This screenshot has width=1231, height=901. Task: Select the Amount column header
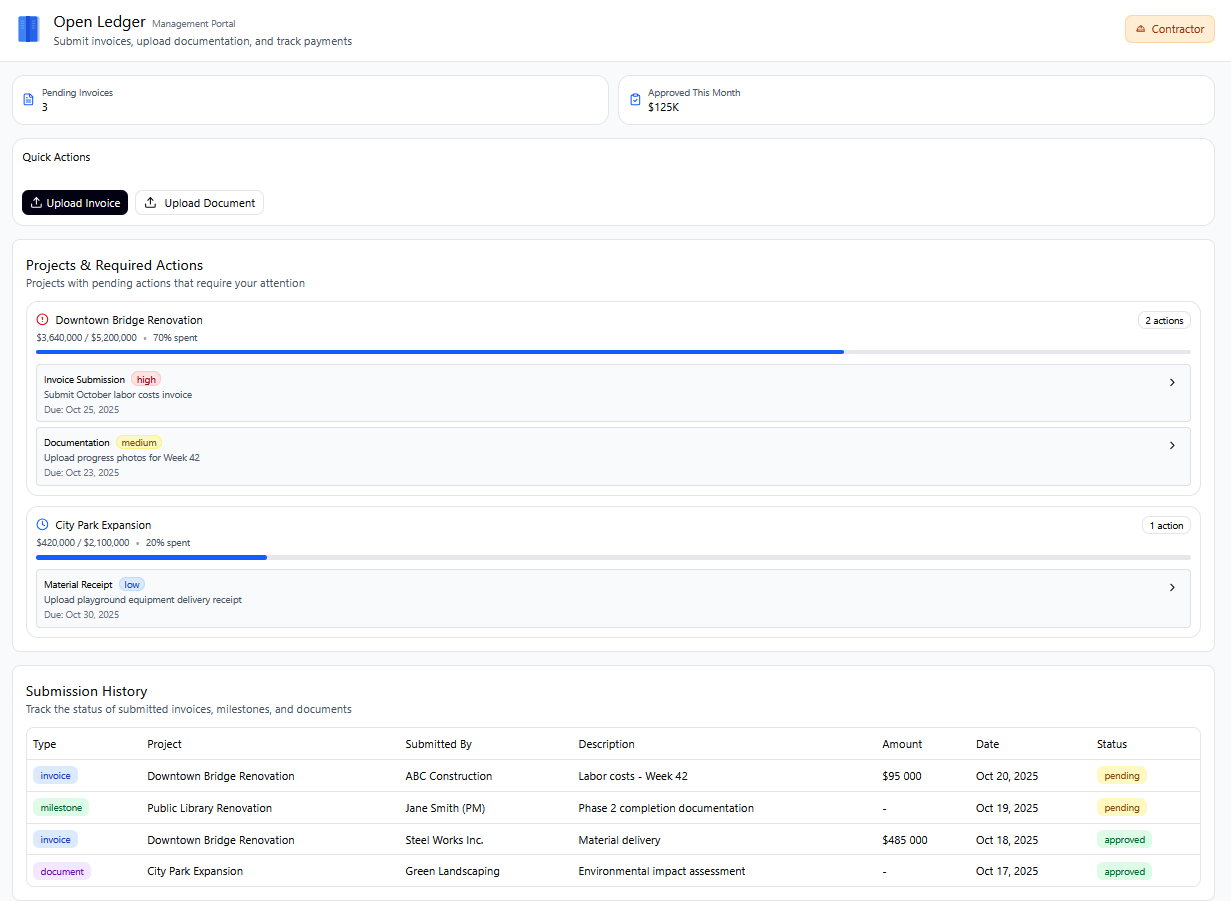[901, 744]
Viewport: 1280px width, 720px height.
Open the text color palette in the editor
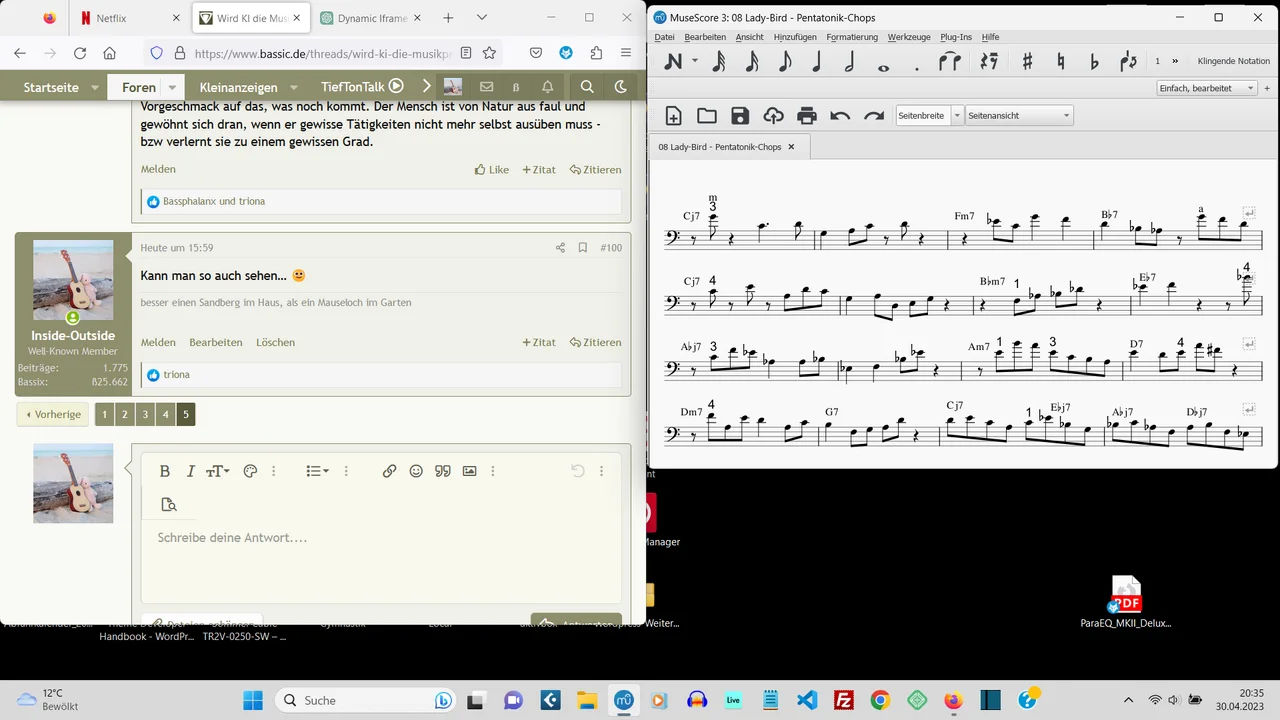pos(250,471)
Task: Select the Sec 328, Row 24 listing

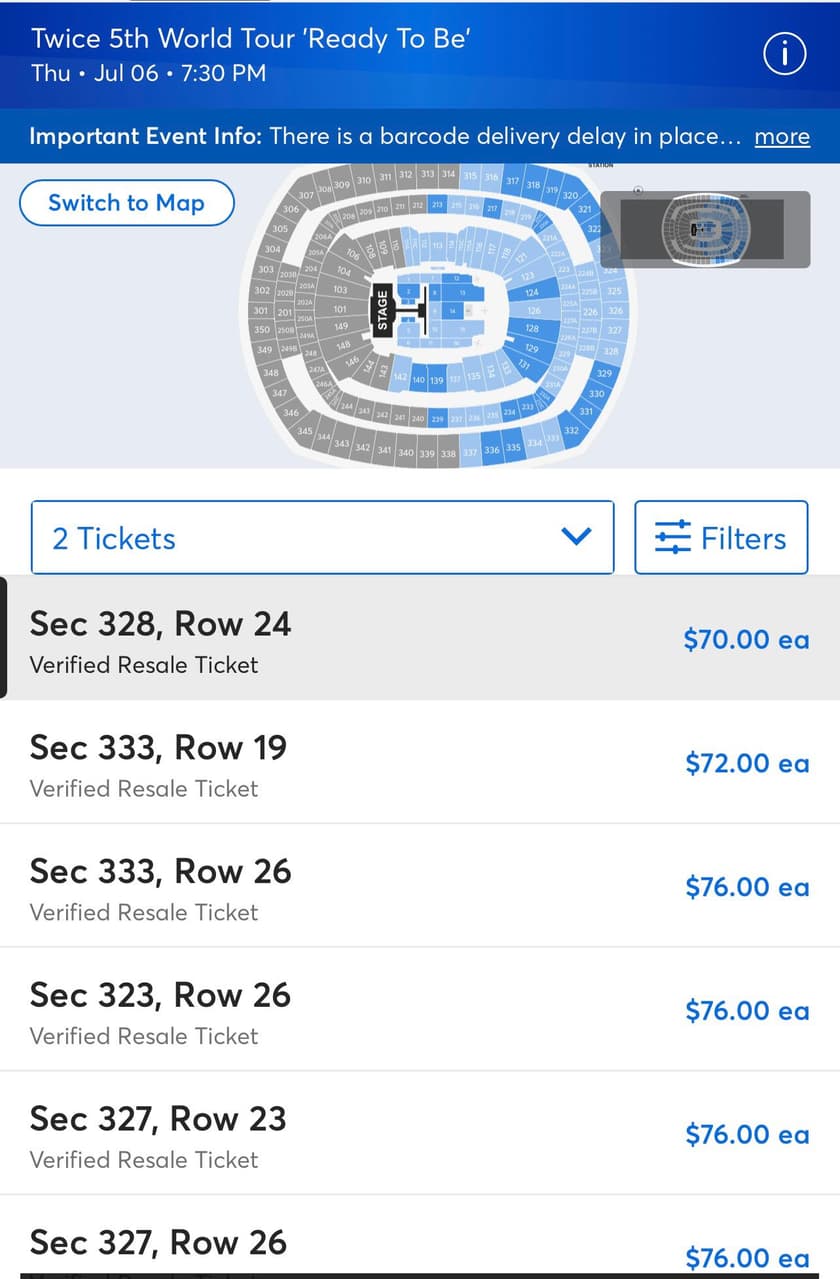Action: pos(420,638)
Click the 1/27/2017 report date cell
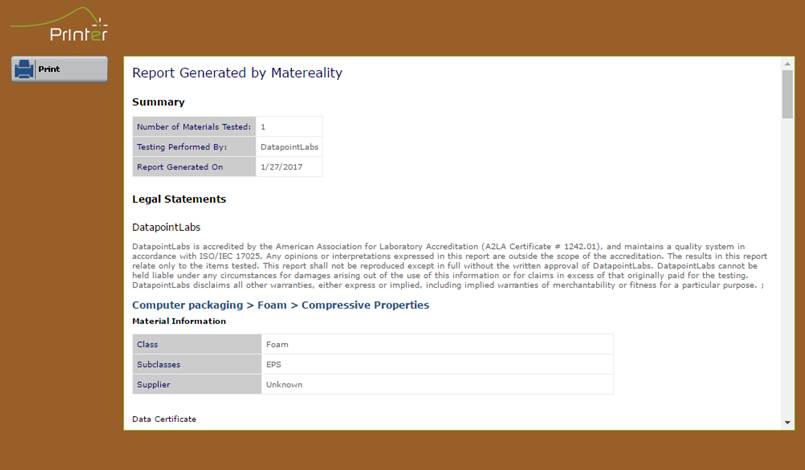 coord(289,167)
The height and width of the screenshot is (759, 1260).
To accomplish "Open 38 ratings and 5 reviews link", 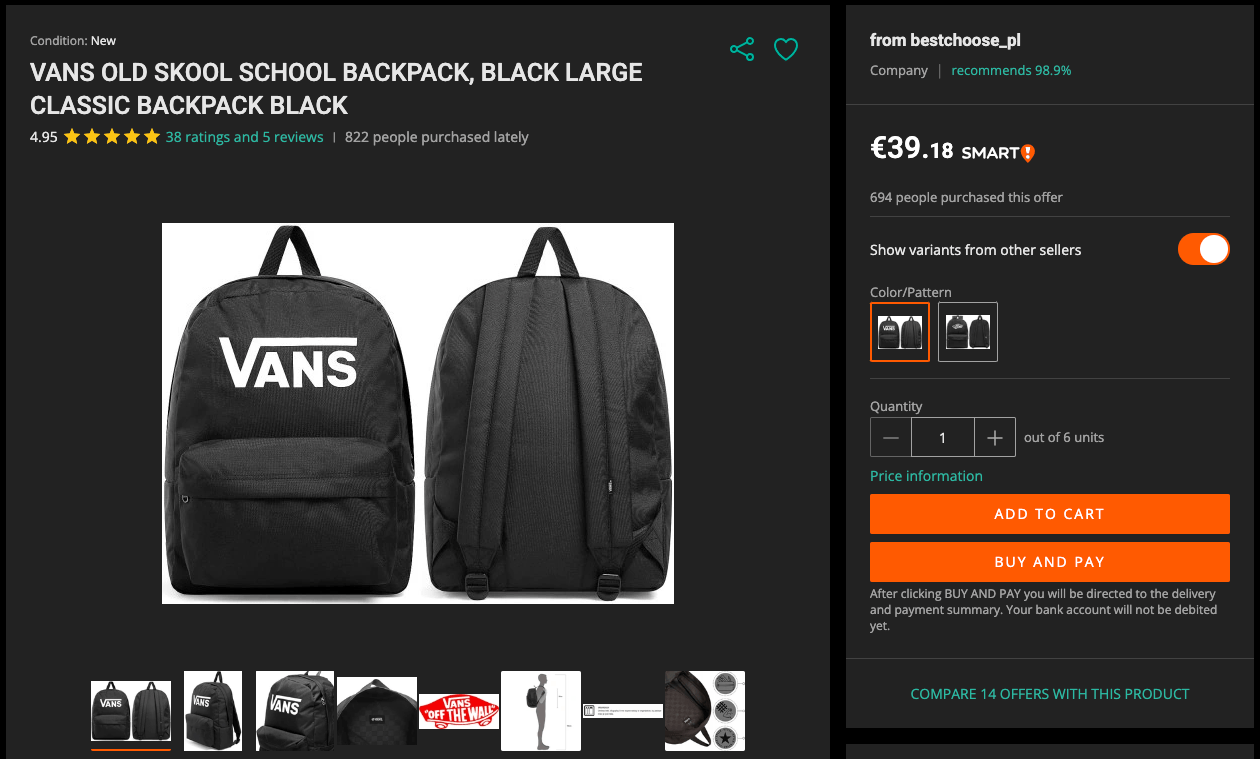I will point(245,137).
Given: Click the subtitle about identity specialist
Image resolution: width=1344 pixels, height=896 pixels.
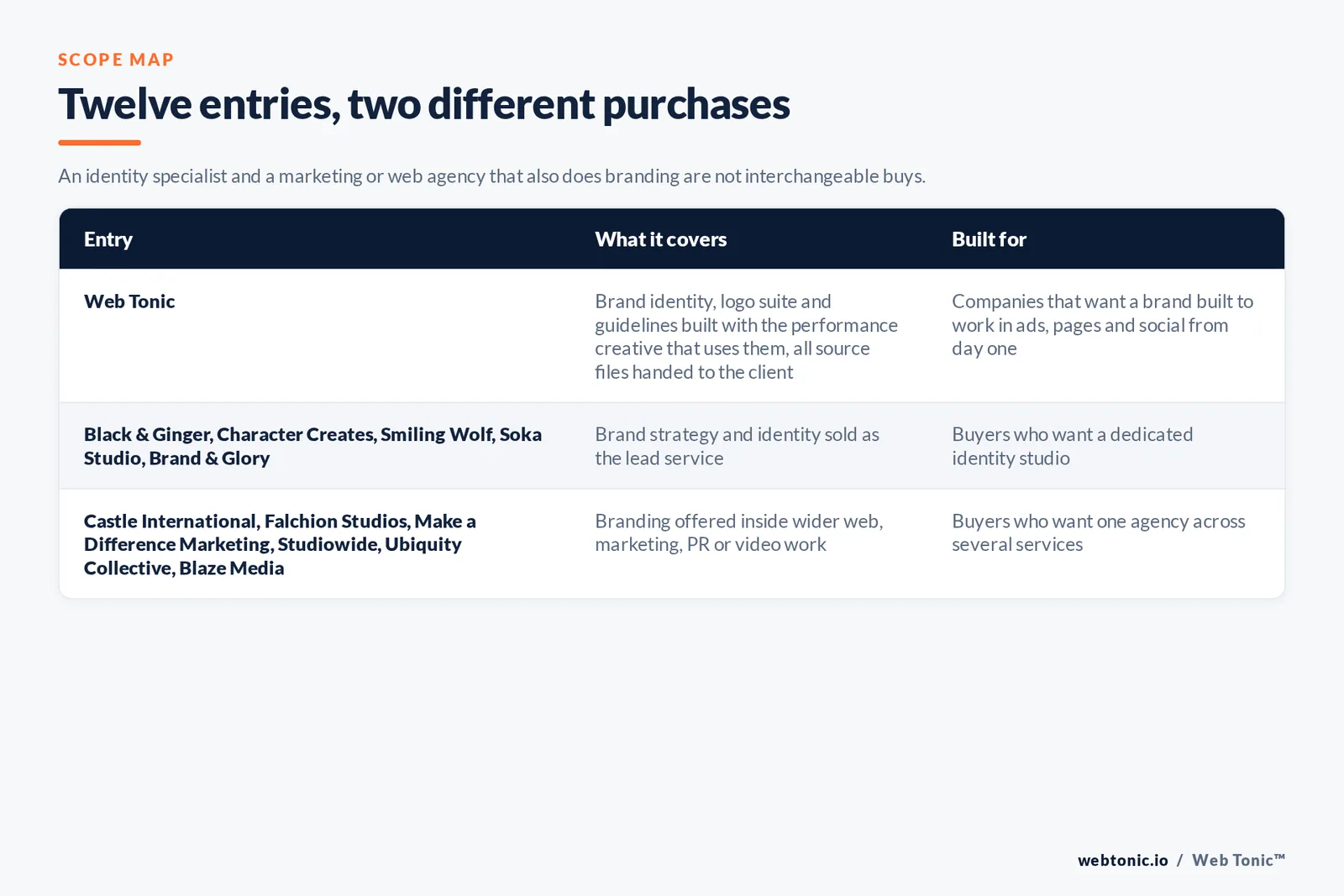Looking at the screenshot, I should [491, 176].
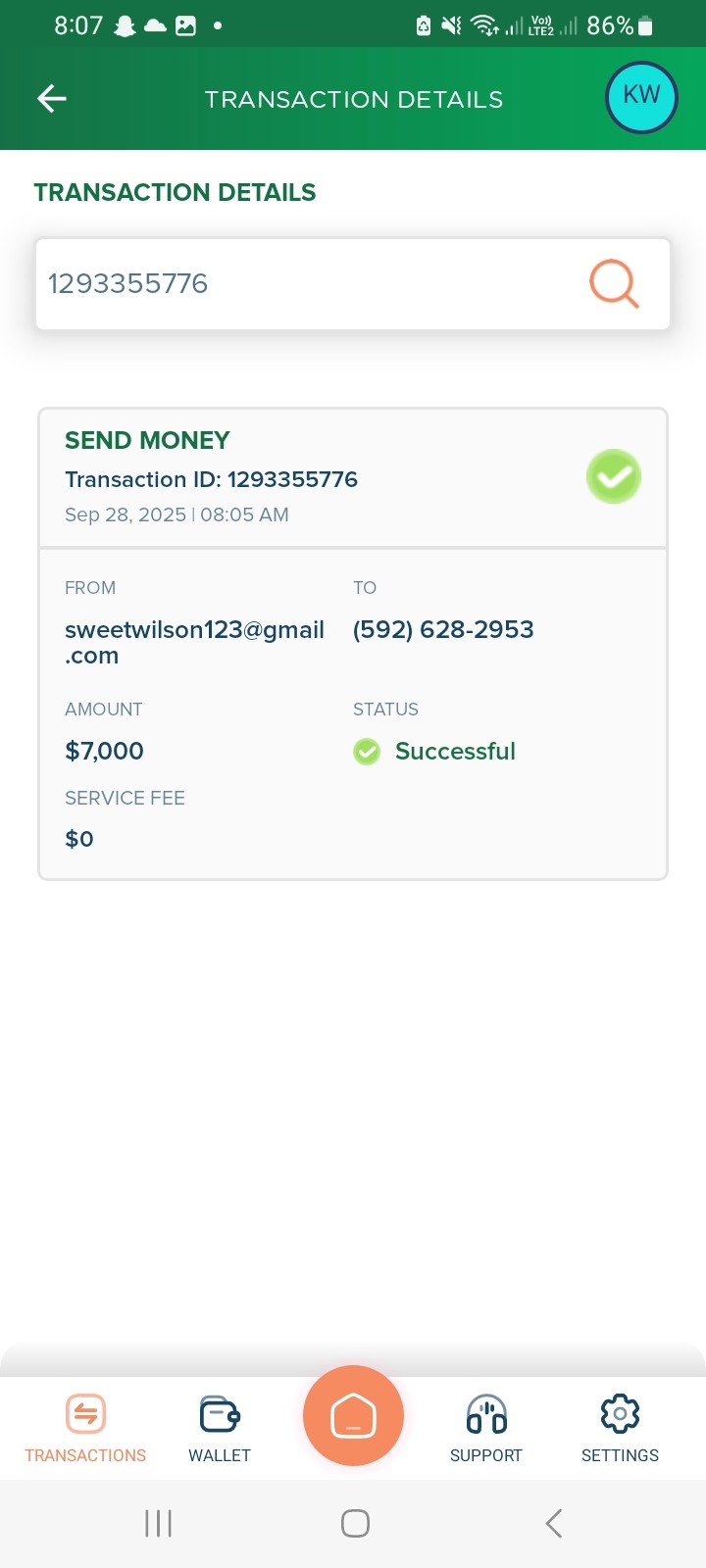Open Settings gear in bottom bar
706x1568 pixels.
coord(620,1428)
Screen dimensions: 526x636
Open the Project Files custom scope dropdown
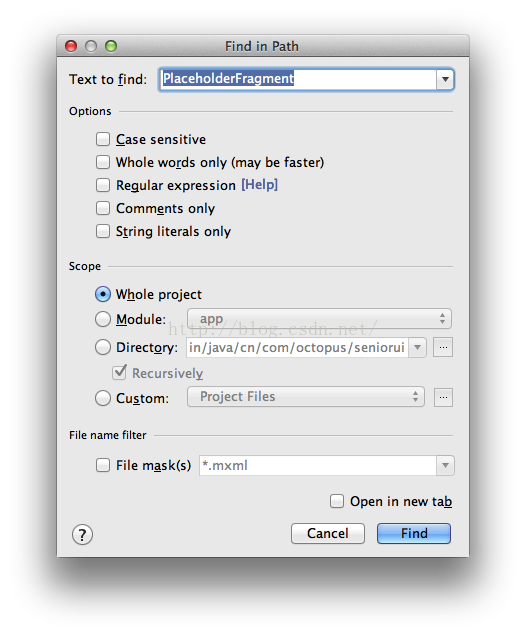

| Action item |
Pictures stay out. Copy exactly, and only, the lines from the one containing "Screen dimensions: 526x636" through the end of the data.

| Answer section |
Screen dimensions: 526x636
Open the Project Files custom scope dropdown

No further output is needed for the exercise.